Why so few speakers with Passive Radiators?


Folks,

What are your thoughts on Passive Radiators in speaker design?

I've had many different speakers (and like many here, have heard countless varieties outside my home), from ported, to sealed, to passive radiator, to transmission line.

In my experience by far the best bass has come from the Thiels I've owned - CS6, 3.7, 2.7 which use passive radiators.  The bass in these designs are punchy yet as tonally controlled, or more, than any other speaker design I've heard.  So I figure the choice of a passive radiator must be involved somehow, and it makes me wonder why more speaker designers don't use this method.  It seems to give some of both worlds: extended bass, no port noise, tonally correct.

And yet, it seems a relatively rare design choice for speaker manufacturers.

Thoughts?
prof
@rja2-  Refer to my post, dated 1-30, for the answer.
Post removed 
Jim T and Richard V seperated at birth my theory, sold and own both.

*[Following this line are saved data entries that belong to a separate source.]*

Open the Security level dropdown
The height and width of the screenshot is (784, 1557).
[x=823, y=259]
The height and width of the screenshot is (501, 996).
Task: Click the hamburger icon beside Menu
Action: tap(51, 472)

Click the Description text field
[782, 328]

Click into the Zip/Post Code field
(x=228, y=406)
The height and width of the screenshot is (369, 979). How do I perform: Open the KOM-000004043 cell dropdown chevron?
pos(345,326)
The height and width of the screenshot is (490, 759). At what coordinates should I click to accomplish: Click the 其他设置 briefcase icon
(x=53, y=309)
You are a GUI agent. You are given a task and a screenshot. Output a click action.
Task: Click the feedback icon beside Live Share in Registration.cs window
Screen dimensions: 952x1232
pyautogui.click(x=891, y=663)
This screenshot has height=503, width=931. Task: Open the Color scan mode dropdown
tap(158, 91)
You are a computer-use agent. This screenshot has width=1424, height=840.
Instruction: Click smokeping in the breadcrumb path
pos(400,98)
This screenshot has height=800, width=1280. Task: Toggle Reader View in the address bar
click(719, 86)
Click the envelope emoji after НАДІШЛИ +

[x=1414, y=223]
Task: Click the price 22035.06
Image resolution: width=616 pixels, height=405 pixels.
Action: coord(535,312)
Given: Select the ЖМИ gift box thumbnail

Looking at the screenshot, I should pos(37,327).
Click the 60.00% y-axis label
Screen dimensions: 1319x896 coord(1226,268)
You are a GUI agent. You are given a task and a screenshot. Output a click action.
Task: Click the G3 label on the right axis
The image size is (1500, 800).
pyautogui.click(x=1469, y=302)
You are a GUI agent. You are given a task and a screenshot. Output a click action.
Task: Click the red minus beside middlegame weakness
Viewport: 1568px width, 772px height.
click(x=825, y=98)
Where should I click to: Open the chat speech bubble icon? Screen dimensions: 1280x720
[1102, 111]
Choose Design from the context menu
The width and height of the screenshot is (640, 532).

RIP Jim and Dick Hardesty, who was absolutely correct in the time period he wrote it. The Treo is a poor mans Quattro and has a downward firing port. The have impressively tight and refined bass for a relatively small speaker. @tommcarr the acoustic couplers on the 2 and 3 are active drivers with a narrow passband, designed to couple to room via rear wall. Provided the amp has some grunt and control they IMO provide great bass extension.

aint nothing free, the port and a passive both incur phase and impulse penalty at the benefit of extension.